Activity:
Please find the lines in the following records that hold "axis", and copy them.

Stored data
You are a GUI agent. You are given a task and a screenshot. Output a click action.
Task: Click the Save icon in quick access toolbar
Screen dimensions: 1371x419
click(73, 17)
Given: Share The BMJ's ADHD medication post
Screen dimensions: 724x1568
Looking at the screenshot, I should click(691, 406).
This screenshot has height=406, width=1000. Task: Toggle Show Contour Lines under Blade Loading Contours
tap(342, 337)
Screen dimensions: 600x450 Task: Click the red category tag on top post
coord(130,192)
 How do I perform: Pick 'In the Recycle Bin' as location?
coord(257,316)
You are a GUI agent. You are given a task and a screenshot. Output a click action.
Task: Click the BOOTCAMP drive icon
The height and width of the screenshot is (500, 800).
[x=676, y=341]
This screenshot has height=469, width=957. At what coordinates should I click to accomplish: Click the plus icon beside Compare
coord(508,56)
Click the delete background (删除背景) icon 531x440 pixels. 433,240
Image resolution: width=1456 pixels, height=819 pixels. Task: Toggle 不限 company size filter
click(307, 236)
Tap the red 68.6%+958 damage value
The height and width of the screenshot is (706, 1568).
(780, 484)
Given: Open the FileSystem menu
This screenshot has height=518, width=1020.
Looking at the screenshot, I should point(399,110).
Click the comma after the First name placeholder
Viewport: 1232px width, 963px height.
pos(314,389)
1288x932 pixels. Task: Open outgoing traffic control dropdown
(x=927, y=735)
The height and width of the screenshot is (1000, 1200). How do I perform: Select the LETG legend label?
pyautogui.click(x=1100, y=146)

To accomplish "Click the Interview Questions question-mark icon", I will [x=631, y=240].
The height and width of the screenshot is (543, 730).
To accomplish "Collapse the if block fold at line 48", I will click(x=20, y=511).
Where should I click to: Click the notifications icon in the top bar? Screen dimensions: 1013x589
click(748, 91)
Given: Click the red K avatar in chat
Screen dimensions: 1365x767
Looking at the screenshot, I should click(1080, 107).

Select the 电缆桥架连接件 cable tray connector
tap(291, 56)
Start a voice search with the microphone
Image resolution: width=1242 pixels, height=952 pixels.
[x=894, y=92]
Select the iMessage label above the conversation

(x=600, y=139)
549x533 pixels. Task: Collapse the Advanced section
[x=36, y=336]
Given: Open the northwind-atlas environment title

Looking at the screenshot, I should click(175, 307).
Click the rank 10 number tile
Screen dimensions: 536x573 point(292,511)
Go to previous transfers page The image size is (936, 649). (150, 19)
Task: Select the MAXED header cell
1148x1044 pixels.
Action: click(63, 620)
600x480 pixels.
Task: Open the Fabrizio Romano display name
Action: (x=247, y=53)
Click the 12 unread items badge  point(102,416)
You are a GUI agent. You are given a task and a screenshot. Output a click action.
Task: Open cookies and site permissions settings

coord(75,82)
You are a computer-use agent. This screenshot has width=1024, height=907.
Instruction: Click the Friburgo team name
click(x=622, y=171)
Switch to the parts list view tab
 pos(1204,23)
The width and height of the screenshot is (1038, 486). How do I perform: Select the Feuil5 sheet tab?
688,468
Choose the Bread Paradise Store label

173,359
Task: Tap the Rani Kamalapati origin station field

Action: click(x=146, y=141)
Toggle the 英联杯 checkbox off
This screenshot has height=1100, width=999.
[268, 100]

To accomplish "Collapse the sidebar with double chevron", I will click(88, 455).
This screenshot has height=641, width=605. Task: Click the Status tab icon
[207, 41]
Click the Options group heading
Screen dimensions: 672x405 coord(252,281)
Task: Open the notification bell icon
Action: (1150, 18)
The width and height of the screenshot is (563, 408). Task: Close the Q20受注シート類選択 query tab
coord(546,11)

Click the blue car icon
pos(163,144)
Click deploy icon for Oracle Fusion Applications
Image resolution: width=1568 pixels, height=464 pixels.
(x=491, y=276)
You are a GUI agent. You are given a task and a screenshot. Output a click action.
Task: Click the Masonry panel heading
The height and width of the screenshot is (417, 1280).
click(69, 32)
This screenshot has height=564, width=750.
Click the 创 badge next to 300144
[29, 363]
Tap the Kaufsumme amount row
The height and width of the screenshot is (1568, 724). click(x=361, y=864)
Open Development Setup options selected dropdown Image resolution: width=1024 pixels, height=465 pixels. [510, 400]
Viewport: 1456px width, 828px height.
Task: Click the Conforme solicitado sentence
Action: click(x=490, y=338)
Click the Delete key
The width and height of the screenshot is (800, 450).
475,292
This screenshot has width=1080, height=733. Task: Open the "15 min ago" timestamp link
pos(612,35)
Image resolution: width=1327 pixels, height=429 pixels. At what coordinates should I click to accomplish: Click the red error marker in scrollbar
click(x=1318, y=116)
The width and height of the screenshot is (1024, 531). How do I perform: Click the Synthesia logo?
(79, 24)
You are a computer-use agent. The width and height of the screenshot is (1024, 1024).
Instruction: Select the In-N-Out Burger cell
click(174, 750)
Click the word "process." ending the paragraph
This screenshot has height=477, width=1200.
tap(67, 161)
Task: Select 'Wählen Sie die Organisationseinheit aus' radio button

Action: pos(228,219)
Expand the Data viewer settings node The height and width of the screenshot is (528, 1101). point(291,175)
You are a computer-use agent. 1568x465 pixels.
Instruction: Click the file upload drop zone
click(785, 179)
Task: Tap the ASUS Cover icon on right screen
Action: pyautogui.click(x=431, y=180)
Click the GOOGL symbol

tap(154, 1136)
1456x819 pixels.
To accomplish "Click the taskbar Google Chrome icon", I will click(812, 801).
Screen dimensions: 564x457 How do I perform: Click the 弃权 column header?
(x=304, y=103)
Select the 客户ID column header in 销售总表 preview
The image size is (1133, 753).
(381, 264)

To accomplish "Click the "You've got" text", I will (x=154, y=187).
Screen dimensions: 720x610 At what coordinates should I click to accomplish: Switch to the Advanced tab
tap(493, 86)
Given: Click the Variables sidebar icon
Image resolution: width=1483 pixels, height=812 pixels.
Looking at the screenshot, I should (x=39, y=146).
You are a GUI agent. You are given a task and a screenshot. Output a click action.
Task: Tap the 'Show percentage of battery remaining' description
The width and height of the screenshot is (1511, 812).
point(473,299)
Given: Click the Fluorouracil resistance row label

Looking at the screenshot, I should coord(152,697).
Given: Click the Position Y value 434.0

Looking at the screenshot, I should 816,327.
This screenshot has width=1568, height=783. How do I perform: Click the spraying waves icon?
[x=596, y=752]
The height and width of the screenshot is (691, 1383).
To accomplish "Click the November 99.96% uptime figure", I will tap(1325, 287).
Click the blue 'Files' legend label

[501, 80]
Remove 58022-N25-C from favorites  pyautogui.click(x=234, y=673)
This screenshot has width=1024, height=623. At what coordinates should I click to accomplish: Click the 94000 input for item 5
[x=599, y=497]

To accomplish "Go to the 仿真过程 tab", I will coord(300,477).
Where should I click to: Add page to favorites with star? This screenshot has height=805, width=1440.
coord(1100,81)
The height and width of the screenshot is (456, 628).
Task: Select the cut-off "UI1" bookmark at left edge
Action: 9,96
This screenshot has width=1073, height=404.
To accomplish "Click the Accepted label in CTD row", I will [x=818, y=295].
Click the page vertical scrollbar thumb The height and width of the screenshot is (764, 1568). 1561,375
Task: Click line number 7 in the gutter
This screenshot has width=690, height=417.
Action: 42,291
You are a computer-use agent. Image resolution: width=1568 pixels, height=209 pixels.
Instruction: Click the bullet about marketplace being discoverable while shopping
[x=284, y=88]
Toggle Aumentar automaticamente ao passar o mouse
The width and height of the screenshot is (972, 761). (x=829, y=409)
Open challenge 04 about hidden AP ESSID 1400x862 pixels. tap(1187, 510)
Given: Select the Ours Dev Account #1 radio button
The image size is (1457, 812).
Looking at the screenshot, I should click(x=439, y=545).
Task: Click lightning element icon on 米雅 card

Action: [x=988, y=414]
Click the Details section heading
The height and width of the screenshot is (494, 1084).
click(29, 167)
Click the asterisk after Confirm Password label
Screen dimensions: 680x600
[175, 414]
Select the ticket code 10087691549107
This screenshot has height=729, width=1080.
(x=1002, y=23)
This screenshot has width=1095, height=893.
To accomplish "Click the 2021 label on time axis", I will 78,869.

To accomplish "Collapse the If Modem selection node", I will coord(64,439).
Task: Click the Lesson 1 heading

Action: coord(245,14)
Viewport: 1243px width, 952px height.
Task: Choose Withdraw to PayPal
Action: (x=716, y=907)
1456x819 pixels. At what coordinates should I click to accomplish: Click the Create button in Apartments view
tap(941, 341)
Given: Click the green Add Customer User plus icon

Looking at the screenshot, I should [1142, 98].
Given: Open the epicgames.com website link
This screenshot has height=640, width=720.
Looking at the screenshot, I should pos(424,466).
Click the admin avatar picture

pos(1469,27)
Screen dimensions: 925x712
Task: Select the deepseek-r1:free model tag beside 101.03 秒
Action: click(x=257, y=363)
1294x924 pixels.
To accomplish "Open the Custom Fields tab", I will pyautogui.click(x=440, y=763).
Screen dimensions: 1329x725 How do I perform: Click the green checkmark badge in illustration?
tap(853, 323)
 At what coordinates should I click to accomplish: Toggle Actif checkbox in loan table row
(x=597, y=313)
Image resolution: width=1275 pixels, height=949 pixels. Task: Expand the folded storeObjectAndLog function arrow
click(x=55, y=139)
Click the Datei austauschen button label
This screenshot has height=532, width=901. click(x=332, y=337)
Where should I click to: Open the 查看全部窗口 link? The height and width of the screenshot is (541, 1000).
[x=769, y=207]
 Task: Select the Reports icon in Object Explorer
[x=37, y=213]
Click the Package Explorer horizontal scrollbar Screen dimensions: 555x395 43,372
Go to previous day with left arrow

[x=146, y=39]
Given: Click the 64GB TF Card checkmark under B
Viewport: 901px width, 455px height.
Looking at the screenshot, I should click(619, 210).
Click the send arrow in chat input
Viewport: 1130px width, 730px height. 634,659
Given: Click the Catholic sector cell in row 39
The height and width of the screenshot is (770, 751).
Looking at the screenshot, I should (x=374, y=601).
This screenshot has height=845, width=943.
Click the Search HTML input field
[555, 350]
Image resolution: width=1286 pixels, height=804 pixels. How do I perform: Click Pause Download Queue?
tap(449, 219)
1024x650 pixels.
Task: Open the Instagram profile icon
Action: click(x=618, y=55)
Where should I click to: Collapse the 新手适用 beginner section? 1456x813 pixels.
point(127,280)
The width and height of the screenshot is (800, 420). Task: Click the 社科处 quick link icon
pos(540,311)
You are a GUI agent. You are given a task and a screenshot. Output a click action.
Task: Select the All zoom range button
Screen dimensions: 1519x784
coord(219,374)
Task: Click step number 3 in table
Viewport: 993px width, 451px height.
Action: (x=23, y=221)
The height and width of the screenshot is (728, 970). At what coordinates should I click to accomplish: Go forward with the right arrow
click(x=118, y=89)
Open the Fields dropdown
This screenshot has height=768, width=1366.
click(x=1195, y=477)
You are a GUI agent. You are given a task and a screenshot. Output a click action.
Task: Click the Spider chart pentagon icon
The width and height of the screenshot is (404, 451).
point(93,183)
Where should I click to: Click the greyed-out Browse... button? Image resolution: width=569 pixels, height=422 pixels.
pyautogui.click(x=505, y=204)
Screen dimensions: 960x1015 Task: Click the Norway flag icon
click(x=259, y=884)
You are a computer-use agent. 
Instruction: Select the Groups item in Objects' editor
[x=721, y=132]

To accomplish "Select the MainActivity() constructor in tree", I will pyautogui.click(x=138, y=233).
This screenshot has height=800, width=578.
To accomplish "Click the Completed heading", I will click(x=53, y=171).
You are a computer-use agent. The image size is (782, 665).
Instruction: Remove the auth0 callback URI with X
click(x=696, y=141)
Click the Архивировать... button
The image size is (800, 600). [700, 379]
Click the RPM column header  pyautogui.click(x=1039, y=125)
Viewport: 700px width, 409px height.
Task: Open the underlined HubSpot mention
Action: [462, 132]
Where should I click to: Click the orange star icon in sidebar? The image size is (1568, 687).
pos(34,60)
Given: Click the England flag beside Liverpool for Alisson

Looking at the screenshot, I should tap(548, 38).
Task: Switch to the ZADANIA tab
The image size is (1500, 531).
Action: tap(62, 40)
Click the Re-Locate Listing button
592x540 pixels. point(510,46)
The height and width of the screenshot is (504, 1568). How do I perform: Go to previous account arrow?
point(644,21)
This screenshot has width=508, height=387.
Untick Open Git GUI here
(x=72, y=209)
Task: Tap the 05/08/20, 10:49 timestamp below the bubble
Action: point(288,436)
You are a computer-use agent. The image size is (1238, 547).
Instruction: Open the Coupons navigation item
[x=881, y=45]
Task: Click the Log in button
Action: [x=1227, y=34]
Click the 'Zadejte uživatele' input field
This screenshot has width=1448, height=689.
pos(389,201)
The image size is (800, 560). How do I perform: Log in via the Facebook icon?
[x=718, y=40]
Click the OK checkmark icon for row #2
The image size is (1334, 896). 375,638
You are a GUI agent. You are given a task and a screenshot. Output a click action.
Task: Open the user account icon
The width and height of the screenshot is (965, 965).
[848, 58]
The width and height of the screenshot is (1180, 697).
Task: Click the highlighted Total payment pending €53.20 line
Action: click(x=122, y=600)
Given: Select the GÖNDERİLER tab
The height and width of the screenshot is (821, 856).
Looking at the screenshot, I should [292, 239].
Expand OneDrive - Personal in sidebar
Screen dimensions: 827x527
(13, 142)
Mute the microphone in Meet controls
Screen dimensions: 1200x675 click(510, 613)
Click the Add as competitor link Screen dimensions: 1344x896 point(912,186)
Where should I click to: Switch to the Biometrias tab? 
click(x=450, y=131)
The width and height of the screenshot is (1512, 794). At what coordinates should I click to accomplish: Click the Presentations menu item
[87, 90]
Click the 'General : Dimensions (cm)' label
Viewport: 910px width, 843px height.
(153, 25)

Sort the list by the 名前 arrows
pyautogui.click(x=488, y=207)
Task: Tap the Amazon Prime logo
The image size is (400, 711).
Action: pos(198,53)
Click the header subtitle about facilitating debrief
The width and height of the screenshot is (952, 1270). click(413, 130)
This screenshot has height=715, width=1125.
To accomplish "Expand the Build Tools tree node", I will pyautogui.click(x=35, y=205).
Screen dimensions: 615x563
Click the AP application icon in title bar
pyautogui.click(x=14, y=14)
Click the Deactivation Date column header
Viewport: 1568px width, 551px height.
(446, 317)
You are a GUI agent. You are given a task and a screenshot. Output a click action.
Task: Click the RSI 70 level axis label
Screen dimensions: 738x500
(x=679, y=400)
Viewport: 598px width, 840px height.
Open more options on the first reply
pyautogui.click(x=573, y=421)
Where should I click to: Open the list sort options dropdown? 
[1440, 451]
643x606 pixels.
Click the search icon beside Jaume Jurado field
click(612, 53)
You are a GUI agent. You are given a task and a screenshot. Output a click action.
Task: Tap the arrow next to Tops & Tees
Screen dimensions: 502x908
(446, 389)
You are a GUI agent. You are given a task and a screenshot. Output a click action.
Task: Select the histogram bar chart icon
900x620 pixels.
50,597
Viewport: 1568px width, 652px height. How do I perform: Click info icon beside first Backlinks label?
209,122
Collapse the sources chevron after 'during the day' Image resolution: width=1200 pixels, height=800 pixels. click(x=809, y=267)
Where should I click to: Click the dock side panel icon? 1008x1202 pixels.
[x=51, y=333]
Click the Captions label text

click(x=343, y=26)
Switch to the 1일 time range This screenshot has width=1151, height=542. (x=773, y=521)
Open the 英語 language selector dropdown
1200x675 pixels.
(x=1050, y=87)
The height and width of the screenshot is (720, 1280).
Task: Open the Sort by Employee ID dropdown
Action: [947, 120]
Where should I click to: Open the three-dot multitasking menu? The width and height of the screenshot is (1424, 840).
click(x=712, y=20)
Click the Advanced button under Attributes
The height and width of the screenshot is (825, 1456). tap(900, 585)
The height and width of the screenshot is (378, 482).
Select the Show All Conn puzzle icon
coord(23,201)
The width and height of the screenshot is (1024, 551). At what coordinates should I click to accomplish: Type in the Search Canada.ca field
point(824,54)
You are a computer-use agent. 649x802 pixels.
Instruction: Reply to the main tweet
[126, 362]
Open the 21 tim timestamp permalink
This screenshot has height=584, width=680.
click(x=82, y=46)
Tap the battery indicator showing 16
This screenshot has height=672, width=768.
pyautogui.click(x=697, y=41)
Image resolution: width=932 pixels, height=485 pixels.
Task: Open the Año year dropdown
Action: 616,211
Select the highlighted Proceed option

Response:
To accomplish "Click the 2021 label on time axis", I will 78,869.
Task: Click the RSI 70 level axis label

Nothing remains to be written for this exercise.